E.P.I.C.=E(xtreme) P(rivate) I(ntimate) C(inema)

peter meets peggy

Posted in Uncategorized by epicmf on June 1, 2010

Prior to meeting Peggy, I had heard of her, seen some of her video works from the past few years, and read an article about her in an old issue of Millenium Film Journal.  From my reading, I knew that she used to shoot a lot of super8, which is the format I have  been working a lot in recently.  I hoped that I would get to see some of her earlier work and anticipated showing her some of my recent super8. I was especially interested in seeing Martina’s Playhouse, which apparently caused a bit of a scandal at the time and is one of her most well-known works.

When I arrived we chatted for a bit, about Bard, about film, about Nathaniel Dorsky, about cats, about Bushwick and Williamsburg and the changes she has seen around her “crash pad” off of the Bedford stop since she first moved there over a decade ago.  Then we got down to business:  First she showed me a quite unsettling film which involved some creepy (and soothing) Morton Feldman music and two found-footage sources; a strange 1970s telling of Adam and Eve in Eden (very reminiscent to me of some of the cheesy sets Captain Kirk and his landing party would explore in the original Star Trek series), and some very excited, very 90s virtual-reality demonstration footage by NASA.  Peggy noted to me that these virtual reality tests often feature manicured (manufactured?) landscapes (I suppose since they are virtual they coudn’t really be wild or naturally occuring), gardens, as their virtual testing grounds.

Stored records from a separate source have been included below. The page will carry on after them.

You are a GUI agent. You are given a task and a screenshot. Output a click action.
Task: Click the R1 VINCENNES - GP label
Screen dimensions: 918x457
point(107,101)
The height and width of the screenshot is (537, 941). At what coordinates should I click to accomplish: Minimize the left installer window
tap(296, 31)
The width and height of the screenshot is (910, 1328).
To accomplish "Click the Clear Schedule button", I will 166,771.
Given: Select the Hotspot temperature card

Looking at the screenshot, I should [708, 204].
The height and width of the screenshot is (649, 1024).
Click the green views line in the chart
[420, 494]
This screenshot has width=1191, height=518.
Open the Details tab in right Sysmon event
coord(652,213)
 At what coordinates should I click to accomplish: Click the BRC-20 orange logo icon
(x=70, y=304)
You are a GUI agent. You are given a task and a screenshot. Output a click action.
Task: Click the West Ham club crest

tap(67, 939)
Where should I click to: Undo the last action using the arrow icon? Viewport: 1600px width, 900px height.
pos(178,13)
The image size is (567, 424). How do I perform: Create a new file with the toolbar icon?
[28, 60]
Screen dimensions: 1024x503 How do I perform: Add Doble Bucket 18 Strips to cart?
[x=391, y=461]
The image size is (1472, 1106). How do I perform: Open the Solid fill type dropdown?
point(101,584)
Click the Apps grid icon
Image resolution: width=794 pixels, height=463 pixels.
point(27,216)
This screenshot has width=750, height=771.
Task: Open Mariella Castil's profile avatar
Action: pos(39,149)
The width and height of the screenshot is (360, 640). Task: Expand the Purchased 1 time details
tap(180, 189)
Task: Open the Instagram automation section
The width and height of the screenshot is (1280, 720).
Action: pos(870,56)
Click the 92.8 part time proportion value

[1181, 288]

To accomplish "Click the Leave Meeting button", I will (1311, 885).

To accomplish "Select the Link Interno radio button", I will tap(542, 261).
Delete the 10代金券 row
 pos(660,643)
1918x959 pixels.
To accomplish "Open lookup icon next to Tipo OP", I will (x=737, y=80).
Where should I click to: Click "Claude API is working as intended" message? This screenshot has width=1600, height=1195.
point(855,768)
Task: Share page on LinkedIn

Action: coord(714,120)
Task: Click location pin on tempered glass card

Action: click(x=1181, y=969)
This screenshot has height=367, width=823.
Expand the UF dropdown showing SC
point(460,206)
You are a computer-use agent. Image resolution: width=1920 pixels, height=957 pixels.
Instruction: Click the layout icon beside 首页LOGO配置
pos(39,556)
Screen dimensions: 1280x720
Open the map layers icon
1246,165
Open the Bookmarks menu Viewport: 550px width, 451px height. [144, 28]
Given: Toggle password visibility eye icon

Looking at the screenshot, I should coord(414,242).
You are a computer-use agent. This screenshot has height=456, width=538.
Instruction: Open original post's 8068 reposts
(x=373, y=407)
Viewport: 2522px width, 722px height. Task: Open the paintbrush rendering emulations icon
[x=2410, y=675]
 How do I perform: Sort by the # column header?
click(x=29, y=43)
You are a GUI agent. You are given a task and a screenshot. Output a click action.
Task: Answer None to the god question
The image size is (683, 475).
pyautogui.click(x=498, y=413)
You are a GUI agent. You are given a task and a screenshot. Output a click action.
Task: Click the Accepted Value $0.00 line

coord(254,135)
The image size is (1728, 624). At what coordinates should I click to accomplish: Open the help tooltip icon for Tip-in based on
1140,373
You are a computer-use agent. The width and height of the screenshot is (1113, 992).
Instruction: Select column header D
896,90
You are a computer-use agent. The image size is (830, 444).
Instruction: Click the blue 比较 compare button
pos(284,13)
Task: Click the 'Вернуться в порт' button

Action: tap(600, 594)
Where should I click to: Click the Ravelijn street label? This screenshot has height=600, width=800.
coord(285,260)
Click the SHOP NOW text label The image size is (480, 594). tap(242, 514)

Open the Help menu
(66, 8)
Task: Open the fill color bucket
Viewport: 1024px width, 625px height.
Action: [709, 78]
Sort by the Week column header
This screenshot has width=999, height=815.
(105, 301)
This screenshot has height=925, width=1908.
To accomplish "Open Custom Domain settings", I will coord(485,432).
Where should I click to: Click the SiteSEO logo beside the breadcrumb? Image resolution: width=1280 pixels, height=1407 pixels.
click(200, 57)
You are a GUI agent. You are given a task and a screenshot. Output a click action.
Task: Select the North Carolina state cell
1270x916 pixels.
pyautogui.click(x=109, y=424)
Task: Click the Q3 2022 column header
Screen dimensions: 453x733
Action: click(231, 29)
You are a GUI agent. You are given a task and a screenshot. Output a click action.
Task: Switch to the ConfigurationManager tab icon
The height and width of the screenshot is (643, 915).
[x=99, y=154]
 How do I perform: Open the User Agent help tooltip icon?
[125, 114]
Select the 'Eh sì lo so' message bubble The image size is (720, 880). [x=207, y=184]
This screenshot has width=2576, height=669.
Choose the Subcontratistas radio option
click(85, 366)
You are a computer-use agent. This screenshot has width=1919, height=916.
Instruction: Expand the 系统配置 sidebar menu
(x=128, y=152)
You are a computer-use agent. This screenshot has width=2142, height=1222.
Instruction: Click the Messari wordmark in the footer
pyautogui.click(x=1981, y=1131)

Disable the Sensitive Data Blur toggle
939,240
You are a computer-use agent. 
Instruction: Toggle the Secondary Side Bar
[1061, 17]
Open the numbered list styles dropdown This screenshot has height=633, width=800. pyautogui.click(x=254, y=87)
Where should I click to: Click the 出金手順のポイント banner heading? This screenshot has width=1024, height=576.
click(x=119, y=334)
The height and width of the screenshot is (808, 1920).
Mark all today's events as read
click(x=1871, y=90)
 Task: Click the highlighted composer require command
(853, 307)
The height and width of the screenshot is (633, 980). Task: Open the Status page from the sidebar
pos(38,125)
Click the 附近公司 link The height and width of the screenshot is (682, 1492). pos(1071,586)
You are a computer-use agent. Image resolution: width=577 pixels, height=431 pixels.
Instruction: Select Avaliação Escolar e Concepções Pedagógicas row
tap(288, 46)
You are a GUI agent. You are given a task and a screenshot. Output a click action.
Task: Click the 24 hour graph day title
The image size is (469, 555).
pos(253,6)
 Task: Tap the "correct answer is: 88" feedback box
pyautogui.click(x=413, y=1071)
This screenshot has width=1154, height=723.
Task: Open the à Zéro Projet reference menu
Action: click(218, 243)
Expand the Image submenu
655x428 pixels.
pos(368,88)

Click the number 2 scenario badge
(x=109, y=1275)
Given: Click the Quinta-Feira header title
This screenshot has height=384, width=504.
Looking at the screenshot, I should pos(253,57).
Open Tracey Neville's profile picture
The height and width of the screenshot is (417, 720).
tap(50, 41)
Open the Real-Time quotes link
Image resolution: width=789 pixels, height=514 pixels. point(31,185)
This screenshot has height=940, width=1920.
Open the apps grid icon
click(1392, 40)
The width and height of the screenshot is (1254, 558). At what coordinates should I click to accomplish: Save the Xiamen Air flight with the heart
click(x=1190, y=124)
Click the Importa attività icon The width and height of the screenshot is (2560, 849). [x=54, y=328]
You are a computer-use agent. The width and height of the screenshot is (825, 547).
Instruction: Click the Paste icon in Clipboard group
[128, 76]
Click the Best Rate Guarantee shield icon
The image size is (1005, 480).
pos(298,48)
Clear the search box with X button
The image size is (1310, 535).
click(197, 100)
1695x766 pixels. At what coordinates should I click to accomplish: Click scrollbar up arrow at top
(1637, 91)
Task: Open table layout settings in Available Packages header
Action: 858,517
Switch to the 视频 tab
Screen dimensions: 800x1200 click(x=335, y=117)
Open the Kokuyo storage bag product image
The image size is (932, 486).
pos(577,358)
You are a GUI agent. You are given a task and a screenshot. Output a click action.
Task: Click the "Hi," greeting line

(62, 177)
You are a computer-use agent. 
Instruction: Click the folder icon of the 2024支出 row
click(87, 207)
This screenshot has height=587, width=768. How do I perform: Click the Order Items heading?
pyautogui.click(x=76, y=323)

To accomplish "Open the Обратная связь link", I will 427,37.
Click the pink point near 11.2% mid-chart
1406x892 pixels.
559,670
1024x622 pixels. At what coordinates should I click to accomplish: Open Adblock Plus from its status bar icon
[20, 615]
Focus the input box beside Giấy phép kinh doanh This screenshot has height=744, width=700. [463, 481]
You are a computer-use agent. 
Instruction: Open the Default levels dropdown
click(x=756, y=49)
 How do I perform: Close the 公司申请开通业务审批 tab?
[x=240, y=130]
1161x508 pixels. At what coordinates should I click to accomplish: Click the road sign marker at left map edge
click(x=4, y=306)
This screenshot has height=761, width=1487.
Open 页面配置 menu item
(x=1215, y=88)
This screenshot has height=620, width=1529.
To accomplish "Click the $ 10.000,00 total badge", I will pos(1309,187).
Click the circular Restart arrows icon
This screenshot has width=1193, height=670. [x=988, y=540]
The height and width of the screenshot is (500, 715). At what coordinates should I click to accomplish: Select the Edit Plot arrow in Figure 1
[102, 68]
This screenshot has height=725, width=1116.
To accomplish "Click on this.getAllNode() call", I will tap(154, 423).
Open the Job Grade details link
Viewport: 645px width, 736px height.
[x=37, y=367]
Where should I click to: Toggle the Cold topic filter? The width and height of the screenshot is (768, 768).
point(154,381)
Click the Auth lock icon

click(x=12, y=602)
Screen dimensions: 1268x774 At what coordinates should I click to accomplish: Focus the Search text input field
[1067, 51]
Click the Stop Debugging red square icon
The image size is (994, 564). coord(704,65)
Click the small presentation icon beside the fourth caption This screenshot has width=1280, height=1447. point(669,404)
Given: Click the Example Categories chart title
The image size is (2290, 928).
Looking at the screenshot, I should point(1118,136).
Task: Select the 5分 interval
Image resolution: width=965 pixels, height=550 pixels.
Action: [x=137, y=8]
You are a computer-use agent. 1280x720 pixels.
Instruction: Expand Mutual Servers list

We also watched her tribute to Bruce Connor ‘Bethlehem’ which I had missed this year at Views.  This, like the first film I watched with her that evening, was a found footage film.  The catch was: it was all footage that she ‘found’ in her own collection.  The film was edited to present each of these moments from her body of work in fleeting succession, each shot barely on screen long enough to consider its source or original context.  These moments, recontextualized by one another, seemed to be the pinnacle or climactic moments of hundreds different narratives strung together, and coupled with a very sentimental score,  created for me very strange viewing experience that kept me at an uncertain but unwavering plateau – I was experiencing the emotions one reaches at a crucial moment in a film but these moments kept coming, each as ‘climatic’ and indeed as ‘anti-climatic’ as the next; as these images were all devoid of their contexts which presumably would have lent them greater emotional force.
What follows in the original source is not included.